Diana C. Roman
Source processes of volcanic earthquakes; volcano-fault interaction; structure and dynamics of magma transport and storage systems
B.S., Applied Economics, Cornell University, 1997
M.S., Geological Sciences, University of Oregon, 2001
Ph.D., Geological Sciences, University of Oregon, 2004
Contact & Links
- (202)478-8834 | fax: (202) 478-8821
- droman at carnegiescience.edu
- Department of Terrestrial Magnetism
Carnegie Institution of Washington
5241 Broad Branch Road, NW
Washington, DC 20015-1305
- curriculum vitae
Diana Roman's research straddles the boundary between volcanology and seismology, with a dual focus on understanding the nature of magma ascent and eruption and of volcanic microearthquake swarms. Specifically, Roman works to understand, from a mechanical perspective, the formation, evolution, and dynamics of crustal magmatic systems and the source mechanisms and causes of microearthquake swarms occurring in the vicinity of active volcanoes. These two lines of research are tied together through development of conceptual and numerical models of the interaction of tectonic and volcanic processes.
Roman's primary research efforts have been aimed at identifying, documenting, and understanding systematic patterns in precursory volcanotectonic (VT) earthquake swarms and crustal stress field orientations during episodes of magma ascent, and at exploring the potential of volcanic stress field analysis as an eruption forecasting technique. A major result has been the recognition, though detailed analysis of precursory VT swarms and split S-wave polarizations, that changes in the orientation of local maximum compression precede many eruptions by weeks to months (e.g., Roman et al. 2004, BSSA; Roman et al. 2006, EPSL; Roman et al. 2008, JVGR; Lehto et al., 2010, JVGR; Roman and Gardine 2013, EPSL) and that these changes are caused by the dilation of the volcanic conduit system during magma influx (Roman 2005, GRL; Roman et al., 2011, JGR). Roman has also demonstrated that identification of local stress field reorientations may be used to assess the intermediate-term likelihood of impending eruptive activity (Roman et al. 2006, EPSL). Additional study has shown that one of two general patterns of VT seismicity may be observed prior to an eruption, depending on the mechanism of earthquake generation (earthquakes generated at the tip of a propagating dike vs. earthquakes generated on faults in the rock surrounding an inflating dike) (Roman and Cashman 2006, Geology). Detailed numerical modeling has shown that the observed pattern of precursory seismicity is determined or strongly influenced by the relative strength of regional (tectonic) stresses (Roman and Heron 2007; GRL).
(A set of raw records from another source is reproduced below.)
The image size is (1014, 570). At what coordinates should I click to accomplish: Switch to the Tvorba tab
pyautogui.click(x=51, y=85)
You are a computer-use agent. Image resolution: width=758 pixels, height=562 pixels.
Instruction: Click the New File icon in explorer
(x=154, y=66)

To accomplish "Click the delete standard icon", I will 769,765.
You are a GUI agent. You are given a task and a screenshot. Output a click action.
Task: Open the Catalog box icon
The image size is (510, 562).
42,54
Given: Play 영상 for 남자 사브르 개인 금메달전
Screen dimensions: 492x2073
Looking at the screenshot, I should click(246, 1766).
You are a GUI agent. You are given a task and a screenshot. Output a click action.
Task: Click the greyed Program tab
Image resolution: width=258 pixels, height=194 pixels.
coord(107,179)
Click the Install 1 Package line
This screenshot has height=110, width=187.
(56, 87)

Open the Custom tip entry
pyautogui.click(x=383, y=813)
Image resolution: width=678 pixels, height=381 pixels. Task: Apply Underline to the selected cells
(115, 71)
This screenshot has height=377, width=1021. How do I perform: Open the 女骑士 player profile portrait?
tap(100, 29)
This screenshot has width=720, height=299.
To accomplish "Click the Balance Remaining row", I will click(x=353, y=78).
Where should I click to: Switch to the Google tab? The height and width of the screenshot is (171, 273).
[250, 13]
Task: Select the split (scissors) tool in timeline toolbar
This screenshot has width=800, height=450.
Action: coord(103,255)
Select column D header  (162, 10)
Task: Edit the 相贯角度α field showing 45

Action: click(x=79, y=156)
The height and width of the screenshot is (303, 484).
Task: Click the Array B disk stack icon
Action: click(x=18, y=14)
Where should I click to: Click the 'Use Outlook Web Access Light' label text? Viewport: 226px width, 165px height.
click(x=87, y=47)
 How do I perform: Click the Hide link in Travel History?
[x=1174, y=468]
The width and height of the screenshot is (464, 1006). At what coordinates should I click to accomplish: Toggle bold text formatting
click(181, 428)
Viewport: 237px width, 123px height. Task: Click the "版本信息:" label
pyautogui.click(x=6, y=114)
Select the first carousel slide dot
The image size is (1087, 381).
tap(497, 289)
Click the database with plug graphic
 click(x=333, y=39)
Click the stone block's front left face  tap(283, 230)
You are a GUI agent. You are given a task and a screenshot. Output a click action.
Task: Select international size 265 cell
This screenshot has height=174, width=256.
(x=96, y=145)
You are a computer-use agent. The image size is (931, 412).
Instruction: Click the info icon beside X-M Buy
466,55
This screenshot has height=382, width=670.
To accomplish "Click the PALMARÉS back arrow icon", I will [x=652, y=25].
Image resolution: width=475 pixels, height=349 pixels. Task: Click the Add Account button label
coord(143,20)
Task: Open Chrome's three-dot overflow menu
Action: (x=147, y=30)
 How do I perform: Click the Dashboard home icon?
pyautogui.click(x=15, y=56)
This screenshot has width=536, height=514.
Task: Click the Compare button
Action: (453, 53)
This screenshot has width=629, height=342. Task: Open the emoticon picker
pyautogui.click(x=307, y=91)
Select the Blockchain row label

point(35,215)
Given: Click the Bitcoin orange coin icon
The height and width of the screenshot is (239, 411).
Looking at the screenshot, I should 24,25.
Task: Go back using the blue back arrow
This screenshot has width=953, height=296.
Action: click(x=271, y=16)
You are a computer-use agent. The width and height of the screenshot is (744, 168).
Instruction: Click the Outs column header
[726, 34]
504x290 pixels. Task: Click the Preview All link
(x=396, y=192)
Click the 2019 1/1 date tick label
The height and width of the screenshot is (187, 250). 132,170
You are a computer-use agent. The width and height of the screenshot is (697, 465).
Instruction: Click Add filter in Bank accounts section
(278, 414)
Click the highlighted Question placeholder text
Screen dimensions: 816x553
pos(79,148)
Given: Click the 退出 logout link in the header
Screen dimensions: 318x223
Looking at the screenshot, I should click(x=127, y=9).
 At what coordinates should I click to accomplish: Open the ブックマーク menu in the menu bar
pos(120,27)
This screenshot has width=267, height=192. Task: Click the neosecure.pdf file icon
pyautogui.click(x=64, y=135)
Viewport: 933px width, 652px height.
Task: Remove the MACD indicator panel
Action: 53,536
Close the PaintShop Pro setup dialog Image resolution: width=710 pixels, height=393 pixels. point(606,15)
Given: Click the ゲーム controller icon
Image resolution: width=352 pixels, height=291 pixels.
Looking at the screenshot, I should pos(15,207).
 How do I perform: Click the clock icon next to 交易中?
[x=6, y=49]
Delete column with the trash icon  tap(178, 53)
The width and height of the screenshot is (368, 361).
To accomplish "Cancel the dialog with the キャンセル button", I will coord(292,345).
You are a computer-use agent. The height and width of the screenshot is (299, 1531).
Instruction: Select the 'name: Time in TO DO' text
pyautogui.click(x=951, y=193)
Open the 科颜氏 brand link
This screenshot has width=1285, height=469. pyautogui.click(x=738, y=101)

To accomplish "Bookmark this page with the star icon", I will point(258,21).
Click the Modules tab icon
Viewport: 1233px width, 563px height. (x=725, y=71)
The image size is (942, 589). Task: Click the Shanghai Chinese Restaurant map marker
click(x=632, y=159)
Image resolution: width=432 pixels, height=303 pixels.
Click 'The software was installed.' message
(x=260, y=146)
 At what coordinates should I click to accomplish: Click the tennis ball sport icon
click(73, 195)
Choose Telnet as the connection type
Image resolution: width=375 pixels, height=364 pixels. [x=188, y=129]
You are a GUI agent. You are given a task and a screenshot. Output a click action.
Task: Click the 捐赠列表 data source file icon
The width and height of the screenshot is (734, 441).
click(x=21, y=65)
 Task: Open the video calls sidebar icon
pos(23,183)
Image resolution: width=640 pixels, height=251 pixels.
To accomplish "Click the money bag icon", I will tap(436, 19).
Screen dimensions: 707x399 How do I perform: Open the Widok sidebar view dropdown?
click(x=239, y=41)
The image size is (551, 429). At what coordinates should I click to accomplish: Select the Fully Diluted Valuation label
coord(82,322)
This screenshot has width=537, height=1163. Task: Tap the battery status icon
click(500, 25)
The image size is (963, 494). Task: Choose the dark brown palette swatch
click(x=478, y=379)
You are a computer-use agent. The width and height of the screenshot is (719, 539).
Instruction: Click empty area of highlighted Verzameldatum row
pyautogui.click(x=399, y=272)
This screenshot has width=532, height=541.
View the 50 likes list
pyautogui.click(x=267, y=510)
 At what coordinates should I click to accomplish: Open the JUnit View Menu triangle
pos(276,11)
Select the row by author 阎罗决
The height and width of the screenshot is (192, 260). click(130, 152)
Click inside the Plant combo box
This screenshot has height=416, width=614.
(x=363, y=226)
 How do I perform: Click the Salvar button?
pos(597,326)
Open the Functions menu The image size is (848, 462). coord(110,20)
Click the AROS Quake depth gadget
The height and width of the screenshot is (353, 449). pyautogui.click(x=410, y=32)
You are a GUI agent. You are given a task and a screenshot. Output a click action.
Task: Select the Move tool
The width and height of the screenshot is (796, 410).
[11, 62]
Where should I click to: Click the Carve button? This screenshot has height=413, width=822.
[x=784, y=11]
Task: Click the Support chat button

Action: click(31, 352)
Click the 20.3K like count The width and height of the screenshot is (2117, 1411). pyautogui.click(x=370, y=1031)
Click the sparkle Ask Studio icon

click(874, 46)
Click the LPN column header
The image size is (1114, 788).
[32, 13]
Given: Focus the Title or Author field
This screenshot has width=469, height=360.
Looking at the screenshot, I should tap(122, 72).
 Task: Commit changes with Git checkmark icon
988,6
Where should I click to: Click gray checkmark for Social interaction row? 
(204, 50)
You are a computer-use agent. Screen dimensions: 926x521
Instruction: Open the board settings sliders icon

A second major avenue of research has been the analysis of non-eruptive volcano-seismic unrest, which occur beneath potentially active volcanoes but do not correspond to episodes of eruption. This line of research considers both discrete episodes of unrest ('swarms' - Roman et al. 2004, BSSA; Roman et al. 2004, JVGR; Roman et al. 2011, Bull. Volcanol.; Kilgore et al. 2011, GJI; O'Brien et al. 2012; JVGR), and persistent restlessness (Rodgers et al. 2013, JVGR; Geirsson et al. 2014; JVGR; Rodgers et al., 2015; JVGR). Through detailed observational study, it has been shown that, while some non-eruptive swarms are caused by stalled intrusions of magma in the seismogenic crust, others appear to be driven by tectonic processes in combination with increased fluid and/or gas circulation above deeper magma bodies. More recently, detailed study of persistent seismic restlessness at the open-vent Telica Volcano, Nicaragua has led to development of a model for decreases in seismicity rates preceding explosions involving shallow sealing of gas pathways.